EXERCISE MATERIALS -

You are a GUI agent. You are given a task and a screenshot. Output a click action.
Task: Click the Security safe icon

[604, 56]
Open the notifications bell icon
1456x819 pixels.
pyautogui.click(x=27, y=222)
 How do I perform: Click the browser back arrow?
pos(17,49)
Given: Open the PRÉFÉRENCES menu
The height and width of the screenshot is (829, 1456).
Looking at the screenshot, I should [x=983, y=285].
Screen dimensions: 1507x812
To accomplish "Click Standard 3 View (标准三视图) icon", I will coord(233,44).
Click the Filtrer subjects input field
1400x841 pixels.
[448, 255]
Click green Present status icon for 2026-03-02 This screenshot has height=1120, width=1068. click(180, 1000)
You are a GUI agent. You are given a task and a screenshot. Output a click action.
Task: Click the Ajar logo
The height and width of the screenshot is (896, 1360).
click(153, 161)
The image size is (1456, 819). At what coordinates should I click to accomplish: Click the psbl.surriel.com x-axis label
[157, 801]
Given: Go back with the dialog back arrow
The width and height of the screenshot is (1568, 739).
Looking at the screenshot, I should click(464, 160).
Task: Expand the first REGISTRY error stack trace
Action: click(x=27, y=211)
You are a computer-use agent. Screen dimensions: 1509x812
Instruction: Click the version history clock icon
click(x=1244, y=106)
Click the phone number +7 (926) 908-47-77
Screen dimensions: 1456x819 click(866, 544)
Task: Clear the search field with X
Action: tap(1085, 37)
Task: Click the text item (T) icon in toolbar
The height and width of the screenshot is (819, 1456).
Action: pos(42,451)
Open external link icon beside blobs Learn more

WHAT IS EXPECTED -
Sift the data above for lines with "Open", then copy each one.

PROBLEM SOLUTION -
Open the notifications bell icon
Given: Open the PRÉFÉRENCES menu
Open external link icon beside blobs Learn more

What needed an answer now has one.